◆ Passage provided ◆

INTRODUCTION TO INCOMPREHENSION: Enabling the culture of incomprehension!

WEDNESDAY, FEBRUARY 17, 2016

Part 3—The science writer's old clothes:
By the winter of 88, something unusual had happened.

In the spring of that year, Professor Hawking had published A Brief History of Time: From the Big Bang to Black Holes, a book which became very famous.

By that summer, the book had gone to number one on the New York Times best-seller list. The book stood at number one on that list for a number of months.

This wasn't hugely unusual. Professor Hawking's book wasn't the first of its kind to achieve wide sales. The "Einstein made comprehensible" niche pre-existed this effort.

Indeed, Einstein had written his own "Einstein made easy" book all the way back in 1916. In theory, physicists had been making Einstein easy for a great number of years.

Professor Hawking's book was a massive ginormous best-seller. That said, the truly unusual occurrence was this:

By the winter of 88, two major journalists had written columns in which they said that they didn't understand Hawking's book! Each professed his incomprehension in the Washington Post.

◆ Exercise requirements ◆
Translate this sentence from the blog post about Hawking's best-seller into Spanish: "By that summer, the book had gone to number one on the New York Times best-seller list." The records have nothing to do with the blog post about Hawking's best-seller.

◆ Listing ◆
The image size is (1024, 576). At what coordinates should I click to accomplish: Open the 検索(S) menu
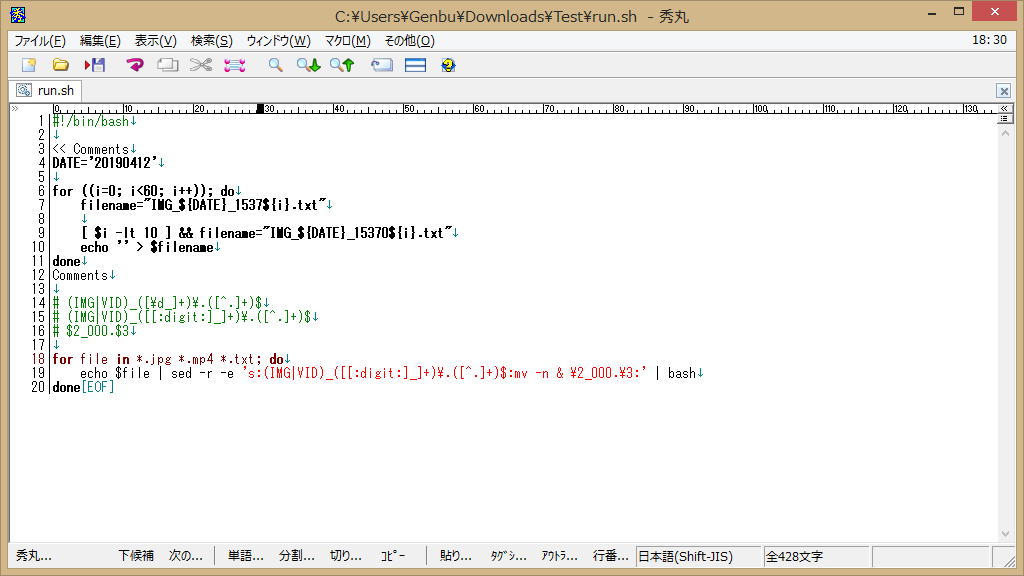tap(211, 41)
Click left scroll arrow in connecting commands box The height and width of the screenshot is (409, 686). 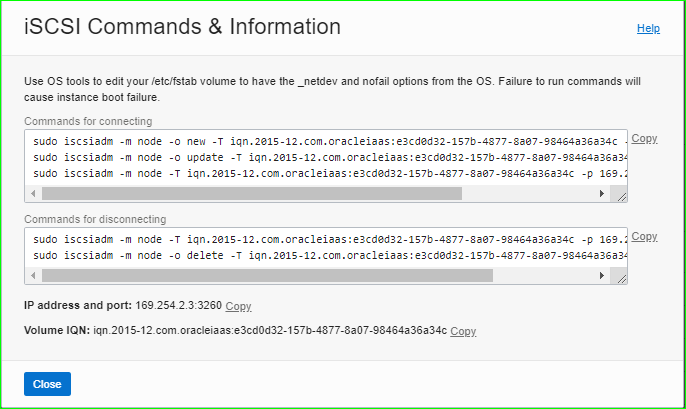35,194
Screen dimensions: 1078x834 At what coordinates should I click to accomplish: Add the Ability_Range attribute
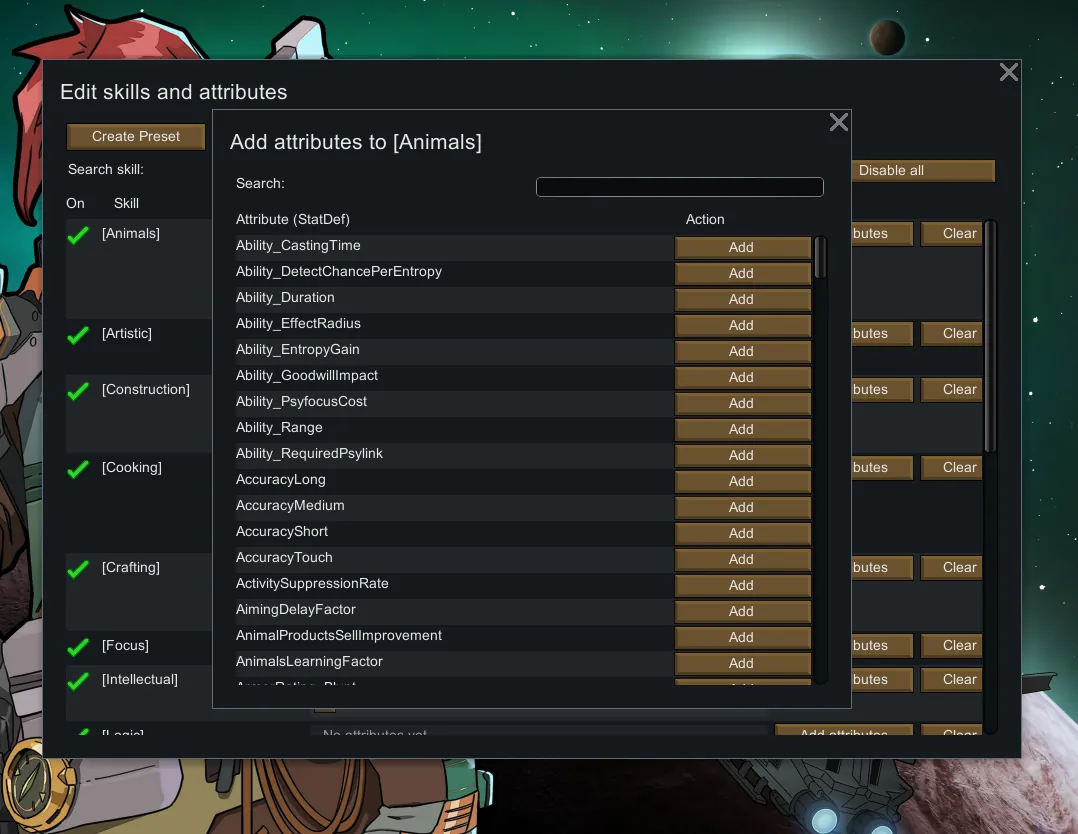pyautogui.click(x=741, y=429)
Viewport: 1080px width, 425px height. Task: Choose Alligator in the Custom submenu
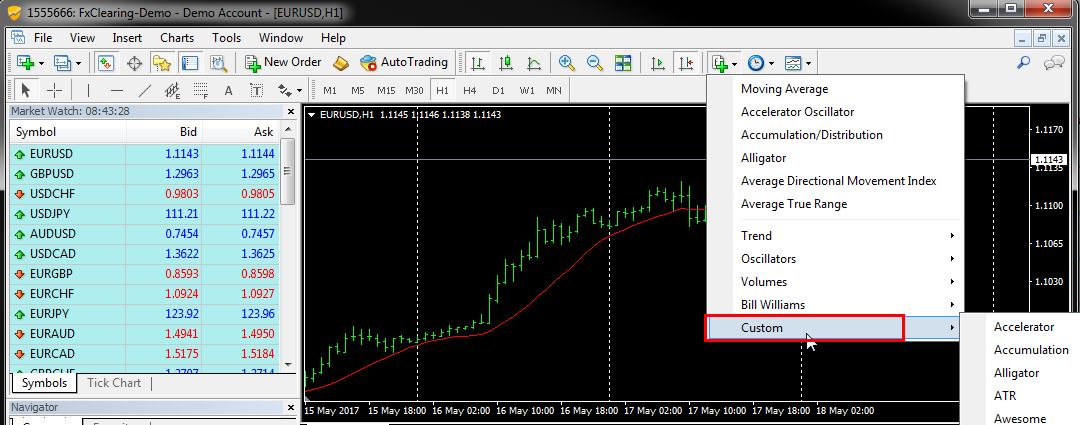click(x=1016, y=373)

◆ Response below ◆
Para ese verano, el libro había llegado al número uno de la lista de superventas del New York Times.